At the St. Louis Fed, new chapters are being written in our story every day by employees in every division, department and unit. Our We Are Central profile series introduces you to people who help make the Bank central to the nation’s economy.
By Laura Hopper, Coordinator
Si Chen joined the St. Louis Fed in 2015 and has been working in analytics in the Do Not Pay program in the Bank’s Treasury Support Division ever since. The division supports the U.S. Department of the Treasury, primarily the Bureau of the Fiscal Service and the Office of the Fiscal Assistant Secretary, in their efforts to promote financial integrity and operational efficiency in the federal government.
Prior to coming to the Fed, Si taught managerial decision-making at Murray State University in Murray, Ky., for eight years.
In addition to her duties as a principal data scientist, Chen is an active member of the Asian Employee Resource Group, which fosters professional, social and cultural opportunities for the Asian community at the St. Louis Fed.
I had known about the Bank for a few years before joining. I used to attend the Bank’s annual Professors Conference in my capacity as a professor at Murray State University. I had also been to a few Dialogue with the Fed events. All in all, the Bank made a great impression on me with its elegant building, intellectual prowess and friendly professionalism. I had been thinking about moving to a bigger city after having my twins in 2014. So, when a friend told me about the data scientist opening at the Bank, I immediately applied, and the rest is history.
My key responsibility is to use data and analytics to safeguard American taxpayers’ money. We support the Bureau of Fiscal Service’s Do Not Pay (DNP) program through identifying and preventing improper payments. For example, we look at benefit payments and vendor payments from federal agencies. We make sure they meet the eligibility requirements and do not exhibit suspicious patterns. In 2020, our CARES Act related work saved taxpayers over $4 billion. Personally, I lead a data scientist team, so my two key responsibilities include figuring out ways to expand our capabilities and developing people on my team.
Recently, we received approval from the Office of Management and Budget to expand our service to federally funded state administered programs, state auditors or other state entities. The goal is to help them reduce improper payments. This expansion is in addition to the enterprise designation we received earlier to broaden our analytics work to other fiscal service areas beyond just DNP. I’m very excited about these new opportunities.

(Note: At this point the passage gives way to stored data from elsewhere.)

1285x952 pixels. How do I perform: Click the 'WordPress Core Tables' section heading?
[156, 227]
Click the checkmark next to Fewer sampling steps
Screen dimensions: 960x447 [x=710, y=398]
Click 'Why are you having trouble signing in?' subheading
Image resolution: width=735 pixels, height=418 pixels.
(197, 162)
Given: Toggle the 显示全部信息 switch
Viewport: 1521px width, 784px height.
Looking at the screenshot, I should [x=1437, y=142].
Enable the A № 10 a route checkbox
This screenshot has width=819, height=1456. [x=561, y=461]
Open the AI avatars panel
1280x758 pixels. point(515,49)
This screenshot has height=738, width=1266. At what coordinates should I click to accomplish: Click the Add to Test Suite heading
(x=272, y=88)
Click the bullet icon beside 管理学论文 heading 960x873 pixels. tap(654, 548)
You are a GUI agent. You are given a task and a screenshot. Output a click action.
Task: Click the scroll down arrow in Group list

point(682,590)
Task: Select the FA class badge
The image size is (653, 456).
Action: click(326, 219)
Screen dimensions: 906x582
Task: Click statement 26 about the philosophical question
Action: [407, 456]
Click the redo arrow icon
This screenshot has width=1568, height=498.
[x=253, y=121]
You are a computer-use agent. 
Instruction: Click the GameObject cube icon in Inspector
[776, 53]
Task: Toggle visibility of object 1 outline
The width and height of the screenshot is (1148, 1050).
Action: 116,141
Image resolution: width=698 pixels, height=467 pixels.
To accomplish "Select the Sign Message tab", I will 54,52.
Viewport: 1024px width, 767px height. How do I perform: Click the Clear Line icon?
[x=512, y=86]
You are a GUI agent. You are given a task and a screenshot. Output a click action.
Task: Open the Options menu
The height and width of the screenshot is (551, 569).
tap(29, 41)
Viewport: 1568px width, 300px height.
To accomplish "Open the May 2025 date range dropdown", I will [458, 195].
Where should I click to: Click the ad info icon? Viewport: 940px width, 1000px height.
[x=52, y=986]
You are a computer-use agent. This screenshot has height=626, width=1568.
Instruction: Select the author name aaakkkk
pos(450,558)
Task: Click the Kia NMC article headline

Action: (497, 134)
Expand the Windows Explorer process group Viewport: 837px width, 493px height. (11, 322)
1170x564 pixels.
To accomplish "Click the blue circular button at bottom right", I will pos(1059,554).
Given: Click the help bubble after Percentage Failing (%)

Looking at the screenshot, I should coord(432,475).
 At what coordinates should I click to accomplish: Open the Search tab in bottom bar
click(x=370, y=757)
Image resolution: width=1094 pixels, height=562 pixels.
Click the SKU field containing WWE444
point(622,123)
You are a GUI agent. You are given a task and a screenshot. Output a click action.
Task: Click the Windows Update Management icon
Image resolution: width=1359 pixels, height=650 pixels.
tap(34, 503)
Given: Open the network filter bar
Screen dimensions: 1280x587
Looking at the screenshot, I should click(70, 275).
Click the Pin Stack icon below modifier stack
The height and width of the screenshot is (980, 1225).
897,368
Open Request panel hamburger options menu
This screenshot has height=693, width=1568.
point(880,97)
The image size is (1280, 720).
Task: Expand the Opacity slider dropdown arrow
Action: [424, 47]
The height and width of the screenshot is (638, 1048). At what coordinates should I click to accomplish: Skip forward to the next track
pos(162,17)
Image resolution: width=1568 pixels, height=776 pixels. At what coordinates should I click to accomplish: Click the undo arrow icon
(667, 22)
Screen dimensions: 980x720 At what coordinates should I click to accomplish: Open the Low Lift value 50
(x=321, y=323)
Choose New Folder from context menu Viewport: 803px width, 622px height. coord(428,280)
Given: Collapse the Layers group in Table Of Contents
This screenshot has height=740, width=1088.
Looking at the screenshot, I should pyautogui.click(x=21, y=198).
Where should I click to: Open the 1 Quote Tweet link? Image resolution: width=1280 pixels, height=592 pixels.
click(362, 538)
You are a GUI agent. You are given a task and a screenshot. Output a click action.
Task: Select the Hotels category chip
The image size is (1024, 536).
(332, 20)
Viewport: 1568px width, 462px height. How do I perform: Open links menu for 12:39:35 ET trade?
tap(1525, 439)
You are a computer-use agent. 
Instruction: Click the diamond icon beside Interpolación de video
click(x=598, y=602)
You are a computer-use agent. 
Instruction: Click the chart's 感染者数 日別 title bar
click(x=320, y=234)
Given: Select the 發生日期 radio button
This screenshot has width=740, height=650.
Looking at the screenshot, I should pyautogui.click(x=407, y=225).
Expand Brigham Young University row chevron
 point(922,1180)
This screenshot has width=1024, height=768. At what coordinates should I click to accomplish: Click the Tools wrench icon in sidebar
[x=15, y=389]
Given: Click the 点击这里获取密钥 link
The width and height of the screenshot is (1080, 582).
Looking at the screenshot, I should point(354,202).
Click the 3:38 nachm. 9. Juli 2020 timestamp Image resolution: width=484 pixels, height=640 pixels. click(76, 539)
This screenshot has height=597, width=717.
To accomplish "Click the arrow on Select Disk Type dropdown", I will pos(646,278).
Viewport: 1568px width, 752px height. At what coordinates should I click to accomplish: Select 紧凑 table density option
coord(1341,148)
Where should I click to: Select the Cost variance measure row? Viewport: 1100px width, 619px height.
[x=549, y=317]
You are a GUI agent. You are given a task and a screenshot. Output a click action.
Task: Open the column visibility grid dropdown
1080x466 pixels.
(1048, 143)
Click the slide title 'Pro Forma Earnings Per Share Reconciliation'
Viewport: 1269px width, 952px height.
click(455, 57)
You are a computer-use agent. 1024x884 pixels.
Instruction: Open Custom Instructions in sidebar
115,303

First and foremost, I really like how the Bank’s mission aligns with my personal values. I’m very proud to tell people about my job. For example, just last year, we found that one agency insured $1.9 billion in loans to ineligible recipients. This discovery is projected to save millions of dollars for the government.
I also enjoy all the learning opportunities the Bank provides. It’s a great place for employees who are intellectually promiscuous and want to grow their minds. There are lunch ’n’ learn series for St. Louis Fed employees, the Homer Jones Memorial Lecture, the Women in Economics Symposium, the Beyond the Numbers conference, and many more.
Through these events, I learned about the Bank’s Faster Payments initiative; I learned about the Dodd-Frank Act; I learned about mobile payments and international trade, as well as how our Bank’s female executives broke the glass ceiling. Every day, I feel like I’m working toward a doctoral degree in “Federal Reserve Bank,” and I love it.
Before the pandemic, I loved taking my twins to various St. Louis County libraries. There are all kinds of activities, like Music and Movement, story times and movie singalongs. Since the pandemic, we have been spending a lot of time building Legos together. I have promised my kids a trip to the LEGO House in Billund, Denmark. They can’t wait to have some mashed potatoes served on a LEGO brick plate.